The optical fiber communication system is one of the components of a supporting system in the modern Internet fields. Under investigation in this paper is a coupled fourth-order nonlinear Schrodinger system, which describes the ultrashort optical pluses in a birefringent optical fiber. By virtue of the existing Lax pair, generalized Darboux transformation, two- and three-soliton solutions are derived, with respect to the polarization components of the electric field.
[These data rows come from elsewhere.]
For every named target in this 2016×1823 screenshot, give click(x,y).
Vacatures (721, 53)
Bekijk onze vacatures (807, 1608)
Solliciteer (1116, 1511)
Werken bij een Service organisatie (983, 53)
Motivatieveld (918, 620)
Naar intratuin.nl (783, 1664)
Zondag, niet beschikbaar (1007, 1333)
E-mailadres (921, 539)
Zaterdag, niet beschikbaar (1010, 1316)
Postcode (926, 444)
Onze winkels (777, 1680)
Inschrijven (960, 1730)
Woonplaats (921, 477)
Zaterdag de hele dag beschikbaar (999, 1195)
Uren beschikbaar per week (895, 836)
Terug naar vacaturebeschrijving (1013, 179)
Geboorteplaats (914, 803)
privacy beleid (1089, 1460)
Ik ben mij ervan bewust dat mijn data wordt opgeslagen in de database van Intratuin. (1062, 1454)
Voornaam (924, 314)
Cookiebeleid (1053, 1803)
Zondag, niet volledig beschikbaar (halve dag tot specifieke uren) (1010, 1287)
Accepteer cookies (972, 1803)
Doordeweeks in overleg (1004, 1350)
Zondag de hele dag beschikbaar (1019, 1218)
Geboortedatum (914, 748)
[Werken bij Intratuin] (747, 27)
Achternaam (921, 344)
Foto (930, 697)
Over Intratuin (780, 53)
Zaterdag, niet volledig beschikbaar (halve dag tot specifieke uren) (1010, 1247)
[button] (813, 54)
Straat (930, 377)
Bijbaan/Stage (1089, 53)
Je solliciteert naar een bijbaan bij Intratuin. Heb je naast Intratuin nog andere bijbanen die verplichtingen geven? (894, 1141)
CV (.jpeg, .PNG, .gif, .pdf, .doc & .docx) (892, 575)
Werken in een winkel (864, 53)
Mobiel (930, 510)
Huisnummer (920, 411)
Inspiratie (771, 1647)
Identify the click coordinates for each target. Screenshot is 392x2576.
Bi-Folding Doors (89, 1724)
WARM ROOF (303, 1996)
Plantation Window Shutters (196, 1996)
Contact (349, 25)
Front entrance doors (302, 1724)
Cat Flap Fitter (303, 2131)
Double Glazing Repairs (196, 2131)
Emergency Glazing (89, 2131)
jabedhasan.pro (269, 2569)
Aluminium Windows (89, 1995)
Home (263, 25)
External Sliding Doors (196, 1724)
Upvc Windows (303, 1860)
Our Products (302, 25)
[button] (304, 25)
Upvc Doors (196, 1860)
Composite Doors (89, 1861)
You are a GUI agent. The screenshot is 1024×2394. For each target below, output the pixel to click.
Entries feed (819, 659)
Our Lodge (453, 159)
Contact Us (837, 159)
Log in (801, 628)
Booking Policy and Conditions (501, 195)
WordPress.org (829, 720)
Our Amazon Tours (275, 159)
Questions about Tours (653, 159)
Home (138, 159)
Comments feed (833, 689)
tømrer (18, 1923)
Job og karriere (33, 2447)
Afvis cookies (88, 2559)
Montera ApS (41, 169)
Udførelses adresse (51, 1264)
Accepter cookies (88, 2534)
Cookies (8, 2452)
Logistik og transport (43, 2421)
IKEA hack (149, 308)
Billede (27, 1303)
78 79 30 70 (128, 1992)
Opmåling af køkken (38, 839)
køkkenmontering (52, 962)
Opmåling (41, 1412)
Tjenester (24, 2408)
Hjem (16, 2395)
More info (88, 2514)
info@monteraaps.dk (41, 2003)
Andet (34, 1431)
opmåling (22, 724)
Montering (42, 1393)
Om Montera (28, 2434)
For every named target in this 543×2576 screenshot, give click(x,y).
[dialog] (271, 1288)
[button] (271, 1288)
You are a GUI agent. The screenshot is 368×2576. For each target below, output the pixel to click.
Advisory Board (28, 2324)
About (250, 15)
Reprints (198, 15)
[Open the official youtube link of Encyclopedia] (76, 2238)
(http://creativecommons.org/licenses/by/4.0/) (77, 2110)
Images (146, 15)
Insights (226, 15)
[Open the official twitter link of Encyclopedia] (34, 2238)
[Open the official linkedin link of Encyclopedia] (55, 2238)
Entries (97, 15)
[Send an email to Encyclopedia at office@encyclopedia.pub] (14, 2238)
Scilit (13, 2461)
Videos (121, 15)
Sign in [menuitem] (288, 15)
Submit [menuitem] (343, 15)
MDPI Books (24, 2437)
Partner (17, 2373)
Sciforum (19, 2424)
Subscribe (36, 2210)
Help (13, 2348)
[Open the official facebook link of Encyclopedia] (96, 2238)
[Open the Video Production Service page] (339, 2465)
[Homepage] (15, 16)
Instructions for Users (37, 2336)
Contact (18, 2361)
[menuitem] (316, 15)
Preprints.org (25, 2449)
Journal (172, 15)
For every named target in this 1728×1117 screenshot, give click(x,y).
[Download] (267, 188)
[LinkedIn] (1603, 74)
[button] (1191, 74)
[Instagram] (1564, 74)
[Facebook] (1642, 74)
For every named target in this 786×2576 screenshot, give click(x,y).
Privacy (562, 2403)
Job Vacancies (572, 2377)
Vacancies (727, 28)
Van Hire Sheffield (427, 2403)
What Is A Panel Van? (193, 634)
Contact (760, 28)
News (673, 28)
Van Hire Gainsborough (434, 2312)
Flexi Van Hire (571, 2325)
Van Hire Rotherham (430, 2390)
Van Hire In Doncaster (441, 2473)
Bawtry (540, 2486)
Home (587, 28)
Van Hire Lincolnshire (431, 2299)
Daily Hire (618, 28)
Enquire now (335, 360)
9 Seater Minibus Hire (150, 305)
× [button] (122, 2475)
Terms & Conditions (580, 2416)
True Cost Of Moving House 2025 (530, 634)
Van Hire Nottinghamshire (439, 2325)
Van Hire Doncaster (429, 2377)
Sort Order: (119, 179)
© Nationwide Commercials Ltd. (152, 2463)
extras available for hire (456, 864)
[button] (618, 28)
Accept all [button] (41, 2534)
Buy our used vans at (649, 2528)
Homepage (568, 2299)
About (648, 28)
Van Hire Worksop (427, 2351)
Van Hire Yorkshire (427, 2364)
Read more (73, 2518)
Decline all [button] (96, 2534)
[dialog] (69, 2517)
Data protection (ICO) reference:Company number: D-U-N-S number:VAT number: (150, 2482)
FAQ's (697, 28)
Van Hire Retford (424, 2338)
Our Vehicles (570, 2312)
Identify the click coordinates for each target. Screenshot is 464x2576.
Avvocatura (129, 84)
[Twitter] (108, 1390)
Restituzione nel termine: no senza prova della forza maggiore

Based on such solutions, we graphically display (1) the elastic interactions between/among the two/three solitons on a zero-intensity background, where amplitudes of the solitons remain unchanged; (2) the inelastic interactions between/among the two/three solitons, where amplitudes of the solitons change; (3) the bound state among the three solitons; (4) the higher-order linear and nonlinear effects, represented by beta, on the polarization components of the electric field: The interval between two peaks becomes smaller and the numbers of the peaks increase when the value of beta increases; The three solitons move along the positive time direction when the value of beta decreases; The distances between the adjacent peaks become smaller when the value of beta increases. (C) 2020 Elsevier Ltd. All rights reserved.

Automated summary

This study investigates the ultrashort optical pulses in a birefringent optical fiber through solving a coupled fourth-order nonlinear Schrödinger system. Soliton interactions, polarizations changes with beta value variations, and other nonlinear effects are analyzed and graphically displayed in the research.